STRATÉGIE
BIEN'ICI SE LANCE DANS LA PÊCHE AUX ANNONCES IMMOBILIÈRES

Depuis quelques semaines, le secteur des annonces immobilières est ébranlé par l'arrivée d'un nouvel acteur qui affiche clairement ses ambitions. Bien'ici, dernier né sur ce marché lucratif, est en train de perturber un écosystème jusqu'alors calme et protégé.

Une plateforme perfectible
Derrière ce projet audacieux se cachent plusieurs mastodontes de l'immobilier et notamment les principaux syndicats professionnels, promoteurs et réseaux d'agences immobilières. Une alliance sans précédant dont la volonté est de proposer un catalogue exhaustif des offres résidentielles à vendre ou à louer dans le neuf et l'ancien. Néanmoins, pour Henry Buzy-Cazaux, président de l'Institut du Management des Services Immobiliers, la partition n'est pas encore parfaite. « Il manque un certain nombre d'acteurs dans cette collective. Je pense aux réseaux de mandataires, qui sont à la tête de 15% des mandats sur le marché. Je pense aussi aux notaires, qui en détiennent probablement 10%. D'autres enseignes de franchise ne sont pas non plus signataires, comme Coldwell Banker, spécialiste du luxe. Pour les deux premiers types d'acteurs, il semble s'agir d'un choix stratégique. » La question des mandats est d'ailleurs l'une des zones d'ombre relevée par un certain nombre d'observateurs.
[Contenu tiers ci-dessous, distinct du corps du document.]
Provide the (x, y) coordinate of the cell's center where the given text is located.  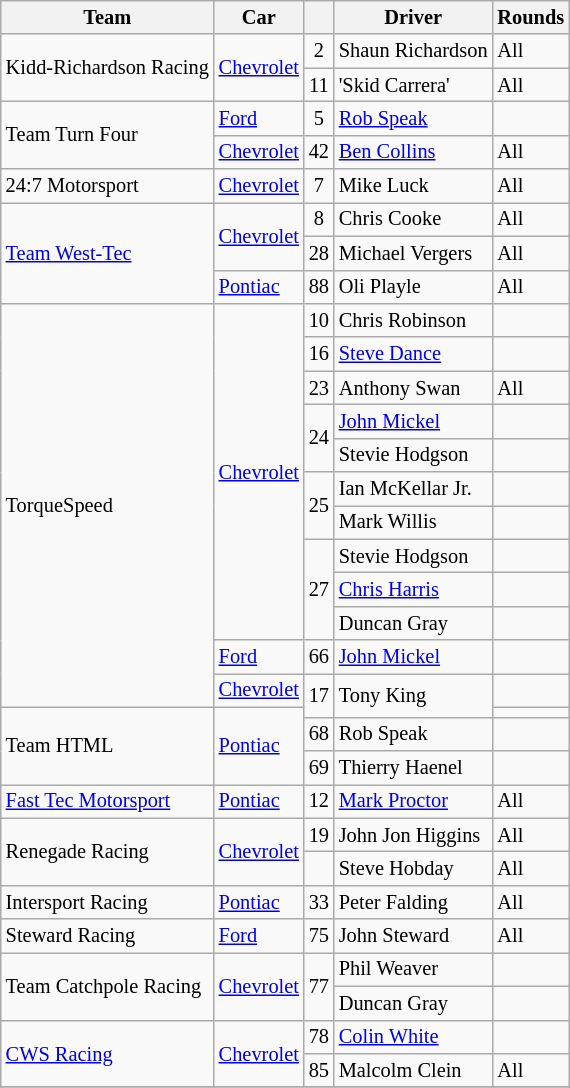
Ben Collins (414, 152)
Mike Luck (414, 186)
7 (319, 186)
Renegade Racing (108, 852)
19 (319, 835)
Ian McKellar Jr. (414, 489)
Oli Playle (414, 287)
Car (259, 17)
78 (319, 1037)
12 (319, 801)
Mark Willis (414, 522)
Mark Proctor (414, 801)
Tony King (414, 694)
77 (319, 986)
Driver (414, 17)
Colin White (414, 1037)
Rounds (530, 17)
16 (319, 354)
33 (319, 902)
27 (319, 590)
11 (319, 85)
2 (319, 51)
Team Catchpole Racing (108, 986)
John Jon Higgins (414, 835)
24:7 Motorsport (108, 186)
Team (108, 17)
TorqueSpeed (108, 505)
Team West-Tec (108, 252)
28 (319, 253)
85 (319, 1070)
23 (319, 388)
69 (319, 767)
John Steward (414, 936)
Steve Hobday (414, 868)
Peter Falding (414, 902)
17 (319, 694)
24 (319, 438)
Fast Tec Motorsport (108, 801)
Michael Vergers (414, 253)
Malcolm Clein (414, 1070)
Kidd-Richardson Racing (108, 68)
8 (319, 219)
66 (319, 657)
Phil Weaver (414, 969)
Anthony Swan (414, 388)
68 (319, 734)
Thierry Haenel (414, 767)
CWS Racing (108, 1054)
88 (319, 287)
Steve Dance (414, 354)
25 (319, 506)
5 (319, 118)
Team Turn Four (108, 134)
Team HTML (108, 746)
Shaun Richardson (414, 51)
Chris Cooke (414, 219)
75 (319, 936)
Chris Robinson (414, 320)
Chris Harris (414, 589)
10 (319, 320)
Intersport Racing (108, 902)
Steward Racing (108, 936)
'Skid Carrera' (414, 85)
42 (319, 152)
Return [X, Y] of the center of cell containing provided text 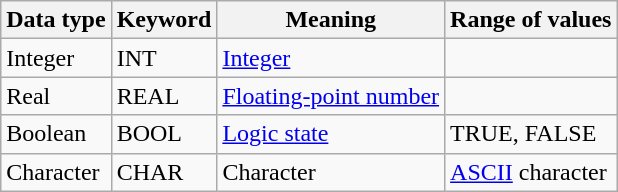
Range of values [531, 20]
CHAR [164, 172]
Floating-point number [331, 96]
Boolean [56, 134]
Real [56, 96]
Meaning [331, 20]
INT [164, 58]
REAL [164, 96]
ASCII character [531, 172]
BOOL [164, 134]
Logic state [331, 134]
Data type [56, 20]
TRUE, FALSE [531, 134]
Keyword [164, 20]
Find where the given text appears and provide that cell's center as [X, Y] coordinate. 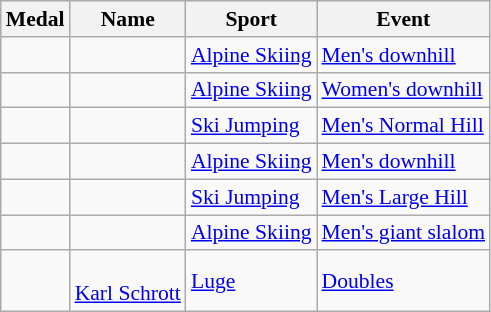
Luge [252, 282]
Sport [252, 19]
Karl Schrott [128, 282]
Women's downhill [404, 90]
Doubles [404, 282]
Men's Large Hill [404, 197]
Medal [36, 19]
Name [128, 19]
Men's Normal Hill [404, 126]
Event [404, 19]
Men's giant slalom [404, 233]
Scan for the cell matching the given text and deliver its (x, y) coordinate at center. 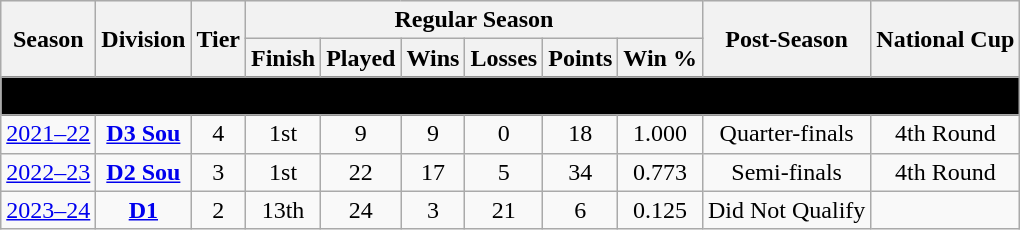
Played (361, 58)
34 (580, 172)
D2 Sou (144, 172)
Regular Season (474, 20)
Post-Season (786, 39)
22 (361, 172)
0.125 (660, 210)
2 (218, 210)
D3 Sou (144, 134)
21 (504, 210)
2021–22 (48, 134)
Division (144, 39)
D1 (144, 210)
Quarter-finals (786, 134)
2023–24 (48, 210)
Win % (660, 58)
Semi-finals (786, 172)
Losses (504, 58)
Did Not Qualify (786, 210)
13th (284, 210)
Finish (284, 58)
Tier (218, 39)
0.773 (660, 172)
6 (580, 210)
17 (433, 172)
1.000 (660, 134)
4 (218, 134)
London Elite (510, 96)
Points (580, 58)
0 (504, 134)
Wins (433, 58)
Season (48, 39)
2022–23 (48, 172)
5 (504, 172)
24 (361, 210)
National Cup (946, 39)
18 (580, 134)
Return the [x, y] coordinate for the center point of the cell that contains the specified text.  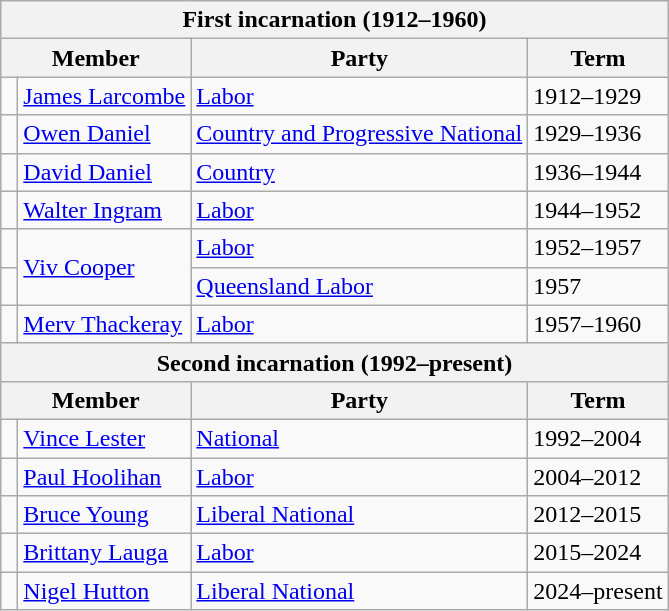
National [360, 438]
1957 [598, 286]
1944–1952 [598, 210]
1992–2004 [598, 438]
2015–2024 [598, 553]
1912–1929 [598, 96]
Walter Ingram [104, 210]
1952–1957 [598, 248]
Nigel Hutton [104, 591]
1936–1944 [598, 172]
2012–2015 [598, 515]
Bruce Young [104, 515]
Queensland Labor [360, 286]
2024–present [598, 591]
1957–1960 [598, 324]
Country and Progressive National [360, 134]
1929–1936 [598, 134]
First incarnation (1912–1960) [334, 20]
Brittany Lauga [104, 553]
Paul Hoolihan [104, 477]
Vince Lester [104, 438]
David Daniel [104, 172]
2004–2012 [598, 477]
Owen Daniel [104, 134]
Second incarnation (1992–present) [334, 362]
Viv Cooper [104, 267]
James Larcombe [104, 96]
Country [360, 172]
Merv Thackeray [104, 324]
For the text-containing cell, return its midpoint in [x, y] coordinate format. 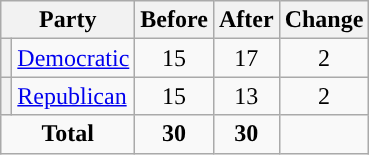
13 [246, 96]
Republican [74, 96]
17 [246, 58]
Change [324, 20]
After [246, 20]
Democratic [74, 58]
Total [68, 134]
Party [68, 20]
Before [174, 20]
Provide the [X, Y] coordinate of the cell's center where the given text is located.  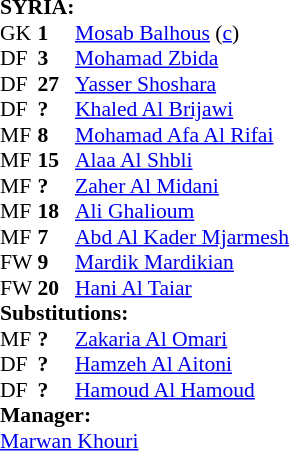
7 [57, 237]
3 [57, 59]
Mohamad Zbida [182, 59]
Hamzeh Al Aitoni [182, 365]
Mardik Mardikian [182, 263]
Mohamad Afa Al Rifai [182, 135]
Khaled Al Brijawi [182, 109]
Abd Al Kader Mjarmesh [182, 237]
18 [57, 211]
Manager: [144, 415]
9 [57, 263]
Yasser Shoshara [182, 84]
Hani Al Taiar [182, 288]
15 [57, 161]
Alaa Al Shbli [182, 161]
Substitutions: [144, 313]
Ali Ghalioum [182, 211]
27 [57, 84]
Zakaria Al Omari [182, 339]
Mosab Balhous (c) [182, 33]
Zaher Al Midani [182, 186]
Hamoud Al Hamoud [182, 390]
20 [57, 288]
GK [19, 33]
1 [57, 33]
8 [57, 135]
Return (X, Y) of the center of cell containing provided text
Le service de géolocalisation, mis en avant par ses créateurs, doit en effet faire face à la problématique du mandat simple, encore majoritairement utilisé par les agents immobiliers et qui pourrait freiner le développement du site. « A ce jour, et sans que cette statistique soit le fruit d'un comptage précis et sans faille, un mandat sur six est exclusif. Les autres sont simples, c'està-dire qu'un vendeur donne mandat pour un même bien à plusieurs professionnels. On comprend alors qu'un professionnel qui craint qu'un autre mandataire passe contrat avec le vendeur pour un bien donné ne révèle pas sa localisation précise. »
Une arrivée qui ne plaît pas à tout le monde
Dans les bureaux de Seloger, leader du marché, Bien'ici fait néanmoins grincer des dents et le combat engagé entre les deux promet d'être féroce. L'objectif pour le challenger sera d'affirmer d'entrée de jeu sa puissance commerciale. Car si les professionnels sont pour le moment attirés par ses tarifs avantageux, c'est bel et bien le nombre d'appels générés par les annonces qui pèseront dans la balance après quelques mois d'utilisation. « Le défi est relevé. Il faut non pas prendre un marché, mais en désinstaller ceux qui le tiennent. L'exercice va coûter cher et sans moyens financiers de première importance, au moins équivalents à ceux investis à ce jour par le leader, la victoire sera difficile. On parle de promotion de la marque, de référencement naturel et artificiel, mais aussi de recherche et de développement permanent. Sans doute une enveloppe annuelle de 60 ou 70 millions d'euros est-elle la toise. » Pour les particuliers, une offre élargie est toujours une bonne nouvelle. Mais à l'instar des professionnels, ils devront trouver dans cet outil un réel intérêt avant de changer leurs habitudes. « Bien'ici fonctionne plutôt bien depuis le 7 décembre, jour du lancement, car plusieurs utilisateurs sont curieux de tester un nouveau site. L'enjeu sera de ne pas les décevoir et de les fidéliser. Le levier majeur sera sans doute la richesse de l'offre. Le compteur doit rapidement monter, sans quoi les 1,3 million d'annonces du leader sectoriel actuel continueront à drainer la demande et à la polariser. » Quant à l'avenir, Henry Buzy-Cazaux doute que le terrain de jeu soit assez grand pour accueillir ces deux acteurs. « Sans conteste, l'arrivée d'un nouveau site d'annonces immobilières peut incliner le leader à faire mieux et calmer les prix qu'il pratique. On ne peut nier que les tarifs de Seloger ont fini par être élevés entraînant une croissance rapide de la société alors que la rentabilité des agences suivait la pente inverse. Peut-être que leur comportement commercial va-t-il s'assouplir et que les relations en seront assainies. Pour le reste, que le meilleur gagne ! Il n'y a pas selon moi de place pour deux acteurs sectoriels majeurs, sauf à dire qu'ils se livreraient une guerre commerciale sans merci, qui enchérirait à terme les tarifs. Mais on aurait atteint l'effet inverse de ce qui était recherché ! » Tout est dit.